**Exercise requirements**
The required output is the exact run of lines below that opens at the line with "Return & Refund Policy (614, 1852)" and closes at the line with "Edit Any Image (99, 103)".

**Available records**
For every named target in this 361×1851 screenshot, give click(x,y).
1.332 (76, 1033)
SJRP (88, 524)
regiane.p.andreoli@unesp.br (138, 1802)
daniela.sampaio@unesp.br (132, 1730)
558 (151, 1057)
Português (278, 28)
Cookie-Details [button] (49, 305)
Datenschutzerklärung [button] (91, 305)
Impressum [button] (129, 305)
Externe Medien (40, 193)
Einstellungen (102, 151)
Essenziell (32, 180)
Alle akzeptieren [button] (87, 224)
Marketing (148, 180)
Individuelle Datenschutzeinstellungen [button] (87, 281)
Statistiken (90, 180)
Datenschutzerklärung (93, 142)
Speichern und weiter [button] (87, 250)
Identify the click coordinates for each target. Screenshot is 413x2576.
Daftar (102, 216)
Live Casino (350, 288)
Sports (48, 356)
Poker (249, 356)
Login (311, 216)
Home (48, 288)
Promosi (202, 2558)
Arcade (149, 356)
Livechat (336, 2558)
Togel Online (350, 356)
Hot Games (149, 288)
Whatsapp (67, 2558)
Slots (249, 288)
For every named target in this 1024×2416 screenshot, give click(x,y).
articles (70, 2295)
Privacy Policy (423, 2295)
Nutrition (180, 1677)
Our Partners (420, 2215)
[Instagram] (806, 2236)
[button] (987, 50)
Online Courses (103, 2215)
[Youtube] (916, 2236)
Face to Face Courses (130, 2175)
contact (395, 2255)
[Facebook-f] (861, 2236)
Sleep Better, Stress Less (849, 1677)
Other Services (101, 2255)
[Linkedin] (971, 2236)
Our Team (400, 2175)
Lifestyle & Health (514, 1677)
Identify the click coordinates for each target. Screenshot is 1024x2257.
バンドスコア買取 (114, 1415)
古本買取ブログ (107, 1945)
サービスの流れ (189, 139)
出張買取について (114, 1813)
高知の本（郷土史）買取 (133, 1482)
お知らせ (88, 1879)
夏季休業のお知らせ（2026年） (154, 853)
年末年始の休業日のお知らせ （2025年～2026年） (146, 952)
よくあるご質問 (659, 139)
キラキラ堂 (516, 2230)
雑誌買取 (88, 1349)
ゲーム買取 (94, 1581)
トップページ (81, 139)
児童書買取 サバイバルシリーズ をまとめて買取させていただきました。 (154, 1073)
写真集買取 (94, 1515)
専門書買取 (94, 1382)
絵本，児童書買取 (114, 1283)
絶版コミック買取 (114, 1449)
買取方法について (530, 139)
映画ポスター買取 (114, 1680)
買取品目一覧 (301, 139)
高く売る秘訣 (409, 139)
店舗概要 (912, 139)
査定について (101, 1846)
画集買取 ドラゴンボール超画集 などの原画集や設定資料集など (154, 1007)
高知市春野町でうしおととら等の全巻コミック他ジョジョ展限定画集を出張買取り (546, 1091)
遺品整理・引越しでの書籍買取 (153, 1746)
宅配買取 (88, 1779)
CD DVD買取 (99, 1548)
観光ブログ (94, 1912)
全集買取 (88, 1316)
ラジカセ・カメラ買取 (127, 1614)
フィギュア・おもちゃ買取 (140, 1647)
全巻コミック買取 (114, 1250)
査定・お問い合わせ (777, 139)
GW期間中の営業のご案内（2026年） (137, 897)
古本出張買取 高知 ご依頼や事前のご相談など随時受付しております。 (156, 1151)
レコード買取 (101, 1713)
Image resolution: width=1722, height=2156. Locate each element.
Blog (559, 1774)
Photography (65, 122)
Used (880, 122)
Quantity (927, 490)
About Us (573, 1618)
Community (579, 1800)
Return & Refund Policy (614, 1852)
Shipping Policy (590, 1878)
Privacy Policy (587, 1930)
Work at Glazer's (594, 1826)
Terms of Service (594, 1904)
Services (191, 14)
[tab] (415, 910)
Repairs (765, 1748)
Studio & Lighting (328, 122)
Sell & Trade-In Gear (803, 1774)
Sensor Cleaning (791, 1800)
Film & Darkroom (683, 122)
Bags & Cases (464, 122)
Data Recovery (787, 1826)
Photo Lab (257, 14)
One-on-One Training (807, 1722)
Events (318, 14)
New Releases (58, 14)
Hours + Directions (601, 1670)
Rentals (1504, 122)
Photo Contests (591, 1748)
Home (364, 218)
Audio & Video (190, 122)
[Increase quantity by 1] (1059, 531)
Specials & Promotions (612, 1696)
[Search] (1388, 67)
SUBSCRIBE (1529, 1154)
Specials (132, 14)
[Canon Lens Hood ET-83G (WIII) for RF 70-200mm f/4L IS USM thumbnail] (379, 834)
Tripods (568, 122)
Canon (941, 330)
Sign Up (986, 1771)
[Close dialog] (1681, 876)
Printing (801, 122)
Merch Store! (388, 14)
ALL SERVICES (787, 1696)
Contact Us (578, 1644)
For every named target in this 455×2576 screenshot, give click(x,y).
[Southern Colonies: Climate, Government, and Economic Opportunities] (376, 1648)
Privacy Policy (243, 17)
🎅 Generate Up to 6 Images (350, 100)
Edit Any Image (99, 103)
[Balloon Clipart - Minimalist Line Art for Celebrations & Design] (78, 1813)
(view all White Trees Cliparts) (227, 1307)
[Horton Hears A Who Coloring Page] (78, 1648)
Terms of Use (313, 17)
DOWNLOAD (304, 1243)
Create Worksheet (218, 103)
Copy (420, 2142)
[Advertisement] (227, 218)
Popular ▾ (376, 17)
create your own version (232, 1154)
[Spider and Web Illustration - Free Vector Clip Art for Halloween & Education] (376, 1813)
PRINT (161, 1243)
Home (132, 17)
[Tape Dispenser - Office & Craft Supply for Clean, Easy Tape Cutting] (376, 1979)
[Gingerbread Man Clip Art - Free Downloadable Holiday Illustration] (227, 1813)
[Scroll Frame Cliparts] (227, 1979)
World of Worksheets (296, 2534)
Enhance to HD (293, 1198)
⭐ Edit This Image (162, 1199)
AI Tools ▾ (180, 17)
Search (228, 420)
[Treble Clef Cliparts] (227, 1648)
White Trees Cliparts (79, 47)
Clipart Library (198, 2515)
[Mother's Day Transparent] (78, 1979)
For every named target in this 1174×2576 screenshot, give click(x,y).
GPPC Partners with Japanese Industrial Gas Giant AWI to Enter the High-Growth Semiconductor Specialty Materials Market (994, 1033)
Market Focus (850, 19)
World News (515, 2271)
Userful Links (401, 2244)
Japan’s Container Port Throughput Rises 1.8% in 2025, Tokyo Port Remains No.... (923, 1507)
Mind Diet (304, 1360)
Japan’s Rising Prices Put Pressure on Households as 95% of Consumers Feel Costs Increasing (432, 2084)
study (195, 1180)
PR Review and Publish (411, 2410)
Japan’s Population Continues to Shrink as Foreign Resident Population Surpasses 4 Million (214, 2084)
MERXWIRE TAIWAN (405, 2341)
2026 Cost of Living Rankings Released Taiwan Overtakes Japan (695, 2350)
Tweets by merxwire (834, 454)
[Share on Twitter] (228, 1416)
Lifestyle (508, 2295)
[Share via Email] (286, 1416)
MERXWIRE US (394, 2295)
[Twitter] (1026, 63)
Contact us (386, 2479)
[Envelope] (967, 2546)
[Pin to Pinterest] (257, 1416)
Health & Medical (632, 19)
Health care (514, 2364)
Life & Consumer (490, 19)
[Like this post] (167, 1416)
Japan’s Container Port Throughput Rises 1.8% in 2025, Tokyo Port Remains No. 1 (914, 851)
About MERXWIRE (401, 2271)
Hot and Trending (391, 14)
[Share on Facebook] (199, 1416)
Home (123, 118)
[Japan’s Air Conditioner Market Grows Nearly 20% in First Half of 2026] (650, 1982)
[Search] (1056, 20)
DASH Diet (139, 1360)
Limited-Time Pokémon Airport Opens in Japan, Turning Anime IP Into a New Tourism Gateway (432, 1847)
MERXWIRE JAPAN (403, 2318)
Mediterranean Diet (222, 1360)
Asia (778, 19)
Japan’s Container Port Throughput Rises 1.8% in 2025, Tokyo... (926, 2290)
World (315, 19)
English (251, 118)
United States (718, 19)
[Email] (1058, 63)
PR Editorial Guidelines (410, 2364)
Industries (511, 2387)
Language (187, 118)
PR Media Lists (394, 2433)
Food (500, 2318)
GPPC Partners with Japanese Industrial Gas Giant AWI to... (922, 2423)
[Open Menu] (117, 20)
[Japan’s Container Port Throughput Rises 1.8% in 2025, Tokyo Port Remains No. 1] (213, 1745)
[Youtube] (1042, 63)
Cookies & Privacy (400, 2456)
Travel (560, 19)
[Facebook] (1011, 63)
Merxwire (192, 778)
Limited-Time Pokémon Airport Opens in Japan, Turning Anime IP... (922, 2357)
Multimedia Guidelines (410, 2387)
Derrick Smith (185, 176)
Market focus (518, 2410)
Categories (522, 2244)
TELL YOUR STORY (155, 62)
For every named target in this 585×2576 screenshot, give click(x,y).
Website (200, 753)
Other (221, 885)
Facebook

**Final answer**
Return & Refund Policy (614, 1852)
Shipping Policy (590, 1878)
Privacy Policy (587, 1930)
Work at Glazer's (594, 1826)
Terms of Service (594, 1904)
Services (191, 14)
[tab] (415, 910)
Repairs (765, 1748)
Studio & Lighting (328, 122)
Sell & Trade-In Gear (803, 1774)
Sensor Cleaning (791, 1800)
Film & Darkroom (683, 122)
Bags & Cases (464, 122)
Data Recovery (787, 1826)
Photo Lab (257, 14)
One-on-One Training (807, 1722)
Events (318, 14)
New Releases (58, 14)
Hours + Directions (601, 1670)
Rentals (1504, 122)
Photo Contests (591, 1748)
Home (364, 218)
Audio & Video (190, 122)
[Increase quantity by 1] (1059, 531)
Specials & Promotions (612, 1696)
[Search] (1388, 67)
SUBSCRIBE (1529, 1154)
Specials (132, 14)
[Canon Lens Hood ET-83G (WIII) for RF 70-200mm f/4L IS USM thumbnail] (379, 834)
Tripods (568, 122)
Canon (941, 330)
Sign Up (986, 1771)
[Close dialog] (1681, 876)
Printing (801, 122)
Merch Store! (388, 14)
ALL SERVICES (787, 1696)
Contact Us (578, 1644)
For every named target in this 455×2576 screenshot, give click(x,y).
[Southern Colonies: Climate, Government, and Economic Opportunities] (376, 1648)
Privacy Policy (243, 17)
🎅 Generate Up to 6 Images (350, 100)
Edit Any Image (99, 103)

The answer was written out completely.